__Document source__
......

Niafrang aurait pu rester un petit village anonyme du sud du Sénégal inconnu du reste du monde. D’ailleurs nombre de Sénégalais, hormis quelques fonctionnaires ou militants écologistes, n’en ont jamais entendu parler. Ailleurs dans le monde, là où se négocient à coups de millions de dollars les gros contrats miniers, Niafrang (qui s’orthographie également Niafourang) n’est pas inconnu. Dans ces milieux-là, on placerait facilement ce petit village de la côte casamançaise sur une carte.
Depuis 2004 [l’entreprise australienne d’extraction minière] Carnegie Minerals et aujourd’hui l’entreprise sino-australienne Astron Ltd. [et sa filiale] Senegal Mineral Resources Ltd. s’intéressent à Niafrang et en parlent. Ils ne sont pas les seuls. D’autres personnes s’intéressent à ce petit village. Ce sont des touristes habitués à y passer leurs vacances, qui aident dans la mobilisation des mouvements écologistes à l’étranger et apportent leur soutien aux communautés locales, opposées au projet d’exploitation minière.
L’objet de cet intérêt pour Niafrang : son sable. Du sable qui, contient un minerai très convoité par les uns… le zircon. Pour les autres, ce même sable forme une dune qui fait partie d’un écosystème paradisiaque, à “sauvegarder” à tout prix.
L’histoire commence en novembre 2004. Munis d’un permis d’exploration (délivré pour la première fois à Carnegie Minerals par le gouvernement sénégalais, puis renouvelé plusieurs fois jusqu’en novembre 2011), selon des documents d’Astron, les responsables de ces sociétés parcourent le monde pour parler du “projet Niafrang” et de ses belles promesses : zircon, titane et plus.
Le zircon est utilisé dans des secteurs aussi différents que la joaillerie et l’industrie nucléaire. Il constitue, selon les spécialistes, un produit de substitution du diamant. Il peut aussi aider à la construction de “sarcophages” [enceintes de confinement] pour les déchets nucléaires. A moins d’une demi-douzaine de kilomètres de Niafrang, dans la Gambie voisine, Carnegie et Astron ont découvert également un autre filon de zircon, dont la production est vendue à la Chine et qui a déjà rapporté des millions de dollars.

......

__Liste des tâches__
a) Relevez toutes les sociétés minières nommées dans le texte sur Niafrang.
b) Rédigez la suite du texte sur Niafrang à partir de sa dernière phrase.
Les données proviennent d'une source distincte du texte sur Niafrang.

__Données fournies__

......

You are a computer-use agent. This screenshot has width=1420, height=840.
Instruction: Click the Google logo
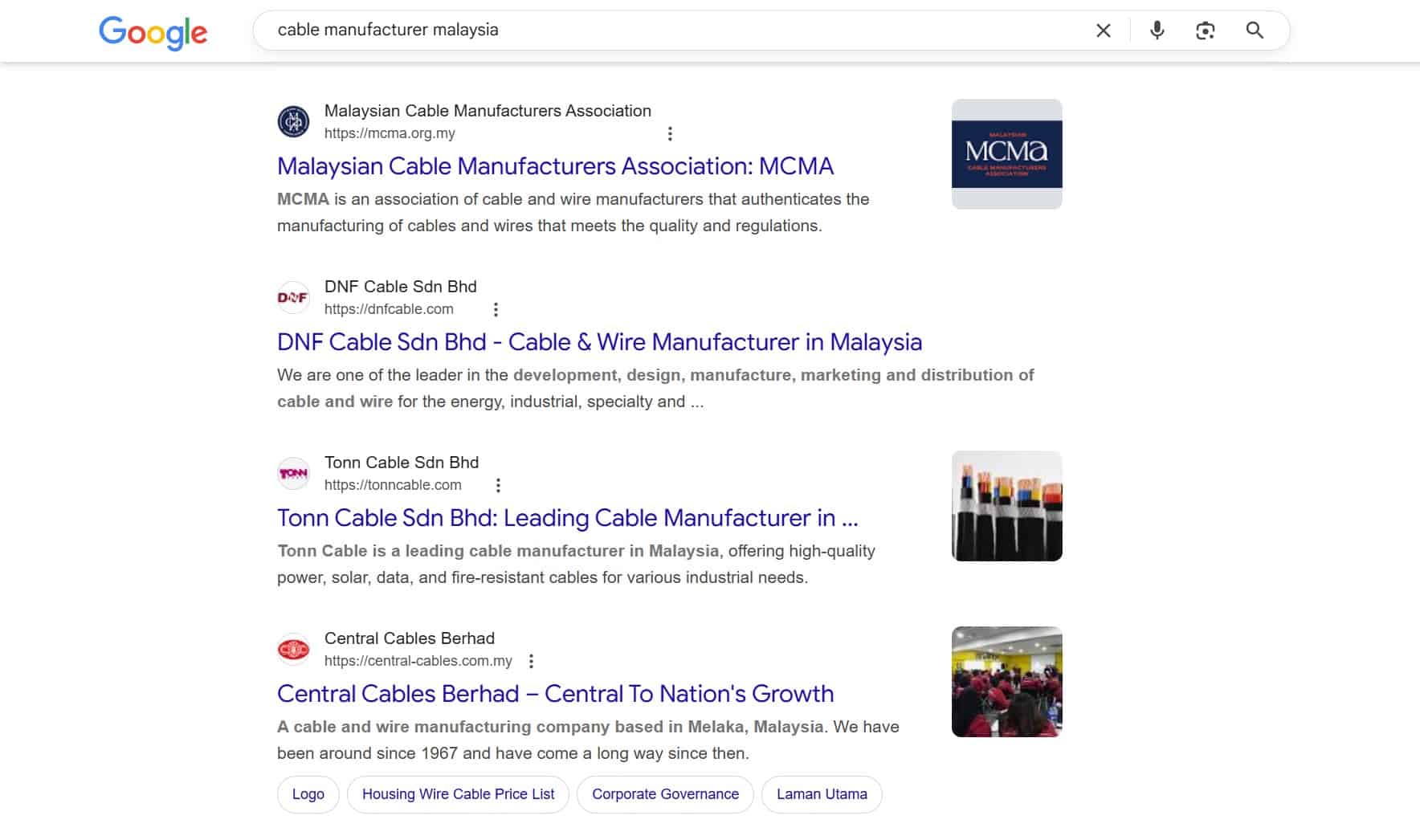coord(153,31)
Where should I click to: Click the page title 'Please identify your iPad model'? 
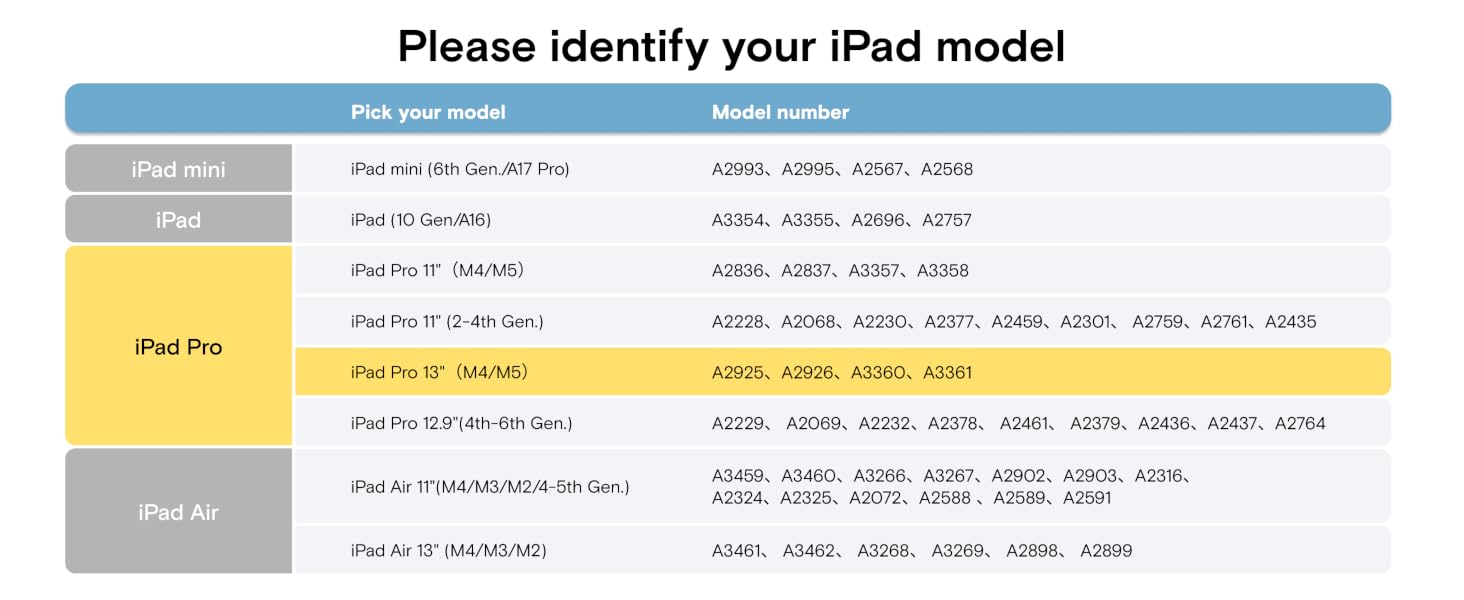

......

__Résultats de l'exercice__
a) Carnegie Minerals, Astron Ltd. et Senegal Mineral Resources Ltd.

b)
Les projections étaient reluisantes au départ, avec un potentiel de 3,4 millions de tonnes de sable et une teneur en minerais lourds de 16 %. Avec ces chiffres, Carnegie prévoyait d’engranger 8 millions de dollars (autant qu’en Gambie) par an sur le zircon sénégalais à partir de la mine de Niafrang. L’espoir était de voir la mine entrer dans la phase de production en 2009. Six ans après, la production n’a pas démarré et les comptes de la société s’en ressentent. D’autant plus que la société a aussi arrêté ses opérations en Gambie à la suite d’un litige avec le gouvernement de Banjul.
Paysage de la “dune de Niafrang”, avril 2013. PHOTO LUCA HOSSEINI
Près d’une décennie plus tard, Astron, qui a repris le projet des mains de Carnegie, tient le même discours aux investisseurs. Comme lors de ce “Forum sur l’investissement au Sénégal” organisé en Grande-Bretagne en 2013, où la société Astron/Senegal Mineral Resources a fait une présentation [dans laquelle elle parlait] du “potentiel” de Niafrang, promettant de faire entrer ses partenaires dans “l’ère du zircon et du titane”. La valeur nette du projet à l’époque (2013), selon ce document d’Astron/Senegal Mineral Resources, était de 92 millions de dollars.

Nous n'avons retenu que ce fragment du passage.